Gregg Masters, MPH
Since we now find ourselves at the gateway of resurgent if not soon to be robust exploratory conversations between hospitals, their medical staffs, the broader private medical community and the likely joint venture entities to implement any collaborative vision, this time under the aegis of Accountable Care Organization (ACO) incentives, I thought it might be useful to recall one unwinding for context and educational purposes.
In the 1990s Presbyterian Healthcare System (PHS) in Dallas, Texas (pre-merger with Harris Methodist Health System and Arlington Memorial Hospital into Texas Health Resources), reading the tea leaves of the wisdom of joint contracting with its medical staff formed ‘System Health Providers’ (SHP) a PHO with it’s primary affiliate IPA (independent practice association) ‘Genesis Physicians Group’ (GPG) and it’s risk contracting derivative, Genesis Physicians Practice Association (GPPA).
PHS had previously formed a first generation PHO doing business as ‘JVE’ which stood for ‘joint venture entity’, a most generic of names which none-the-less represented a culture of commitment by both hospital and medical staff leadership to the idea of collaborating minimally to build provider side leverage in the then fast consolidating managed healthcare industry.
Thus SHP represented a ‘PHO 2.0’ effort – if you will, for at least the PHS side of the JV. All seemed to progress quite nicely, as SHP, a messenger model PPO routinely extracted rather premium pricing when contrasted to other DFW systems including Baylor and the then rapidly consolidating Columbia Healthcare network, and held payor agreements with virtually all major players in DFW.
Yet, somewhere on the road to contracting nirvana, the enterprise stumbled across a ‘trigger event’, initially seen as rather innocuous, but which later began a rather unpleasant and painful unwinding process straining long-standing relationships and testing the goodwill of the partners.
In the fine print of the PHO agreement between the two members (PHS & GPG) was an arcane provision titled ‘mandatory redemption’. Though a rather routine legalese provision, what this language addressed were the conditions under which one member would buy back the share or interest (i.e., redeem) in the JV, and effectively terminate the equity basis for collaboration.
In this case, the ‘offending party’ was PHS, and the trigger event was the merger with Harris Methodist Health System and Arlington Memorial Hospital to form Texas Health Resources (THR).
Following the closing of the merger, the leadership of SHP in consultation with the leadership of GPG and their legal counsel determined that PHS had effectively triggered the mandatory redemption provision, thus forcing the valuation of SHP, and subsequent buy back of PHS’s interest.
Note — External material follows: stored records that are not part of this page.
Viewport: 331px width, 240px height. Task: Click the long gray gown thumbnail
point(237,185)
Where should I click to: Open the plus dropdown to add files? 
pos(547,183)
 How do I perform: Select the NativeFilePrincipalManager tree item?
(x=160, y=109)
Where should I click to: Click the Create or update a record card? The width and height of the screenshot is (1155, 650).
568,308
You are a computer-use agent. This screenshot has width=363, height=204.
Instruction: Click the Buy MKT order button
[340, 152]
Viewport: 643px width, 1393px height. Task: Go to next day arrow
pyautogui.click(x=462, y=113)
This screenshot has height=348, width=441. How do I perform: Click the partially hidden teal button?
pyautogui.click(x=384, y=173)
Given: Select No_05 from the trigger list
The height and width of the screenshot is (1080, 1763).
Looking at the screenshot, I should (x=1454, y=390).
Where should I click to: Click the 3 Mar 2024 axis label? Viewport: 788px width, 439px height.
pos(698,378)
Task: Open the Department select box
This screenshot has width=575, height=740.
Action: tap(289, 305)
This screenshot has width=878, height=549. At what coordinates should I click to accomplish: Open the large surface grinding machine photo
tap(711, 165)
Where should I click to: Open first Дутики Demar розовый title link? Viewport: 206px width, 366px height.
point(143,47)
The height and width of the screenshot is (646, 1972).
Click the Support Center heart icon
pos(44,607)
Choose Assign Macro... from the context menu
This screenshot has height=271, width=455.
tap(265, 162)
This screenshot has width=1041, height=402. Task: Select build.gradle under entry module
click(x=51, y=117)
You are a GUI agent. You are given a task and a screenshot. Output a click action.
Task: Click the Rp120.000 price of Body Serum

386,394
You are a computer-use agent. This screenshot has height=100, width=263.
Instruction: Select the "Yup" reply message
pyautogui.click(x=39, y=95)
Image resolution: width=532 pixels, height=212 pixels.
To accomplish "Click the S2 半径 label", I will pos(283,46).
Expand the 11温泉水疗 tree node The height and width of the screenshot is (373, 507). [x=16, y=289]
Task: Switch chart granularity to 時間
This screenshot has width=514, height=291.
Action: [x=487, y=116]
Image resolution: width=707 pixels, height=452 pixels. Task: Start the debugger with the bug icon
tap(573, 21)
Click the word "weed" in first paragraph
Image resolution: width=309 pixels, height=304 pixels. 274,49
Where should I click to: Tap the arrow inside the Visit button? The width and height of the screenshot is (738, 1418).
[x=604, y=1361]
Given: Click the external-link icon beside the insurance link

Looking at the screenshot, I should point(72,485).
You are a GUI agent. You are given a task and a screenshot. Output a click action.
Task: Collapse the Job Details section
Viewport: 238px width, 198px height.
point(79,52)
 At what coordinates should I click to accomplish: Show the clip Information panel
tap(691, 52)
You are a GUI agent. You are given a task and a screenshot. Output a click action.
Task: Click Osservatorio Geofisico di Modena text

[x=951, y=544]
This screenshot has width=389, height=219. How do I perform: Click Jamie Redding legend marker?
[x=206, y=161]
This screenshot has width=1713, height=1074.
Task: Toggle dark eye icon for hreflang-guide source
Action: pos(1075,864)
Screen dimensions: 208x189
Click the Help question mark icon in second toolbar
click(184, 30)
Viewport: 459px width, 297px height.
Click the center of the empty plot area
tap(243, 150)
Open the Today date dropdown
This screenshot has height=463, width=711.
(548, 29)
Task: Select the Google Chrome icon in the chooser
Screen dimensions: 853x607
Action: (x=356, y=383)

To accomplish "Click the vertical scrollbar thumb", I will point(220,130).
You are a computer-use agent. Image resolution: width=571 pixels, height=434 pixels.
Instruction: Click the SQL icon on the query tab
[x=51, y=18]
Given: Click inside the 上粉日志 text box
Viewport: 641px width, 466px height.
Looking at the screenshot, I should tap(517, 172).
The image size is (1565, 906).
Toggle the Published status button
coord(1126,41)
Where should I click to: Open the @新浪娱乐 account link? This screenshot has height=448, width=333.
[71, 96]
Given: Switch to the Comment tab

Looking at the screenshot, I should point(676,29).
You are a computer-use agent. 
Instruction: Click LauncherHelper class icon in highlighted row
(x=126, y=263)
In other words, the ‘H’ was to be eliminated as this PHO was on the road to becoming a ‘PO’ (physician organization).
One curious little sidebar to the unfolding of events was the CEO of SHP had a financial incentive for the buy back to occur, as the terms of his employment agreement (and perhaps stock ownership) called for a payout under certain circumstances (one of which apparently included mandatory redemption).
Needless to say, hospital and medial staff or affiliate joint ventures even in the best of times, can be a tad tense, but throw into the mix a testy ‘divorce’ and one can definitely challenge even the most skillful managers to maintain the peace.
Much time has passed and the ship apparently has righted itself as both entities continue to work together although I have no direct tie to either.
So what lesson(s) can be extracted from this one experience? One is to choose your partner carefully (do you even need one?), be clear on your intentions, and market upside; then study the fine print of your agreements. Better yet, know your value, understand your goals and make sure you account for likely bumps in the road. While much of the discussion in ACO formation will center around the usual suspects of capital, infrastructure, and core management competencies, a far more important ingredient will be a ‘patients first’ collaborative culture, to endure the rocky road of aligning the partners interests in the JV. Then again, since an ACO does not necessarily need to be a ‘joint venture’ per se, with an institutional partner whether hospital or parent system, do you even want to go down that road? It will no doubt get real interesting, real soon.
Gregg Masters, MPH is an independent heath care consultant in San Diego, California, who served as Vice President for Managed Care and Network Management of System Health Providers, Inc., prior to, during and after the formation of Texas Health Resources.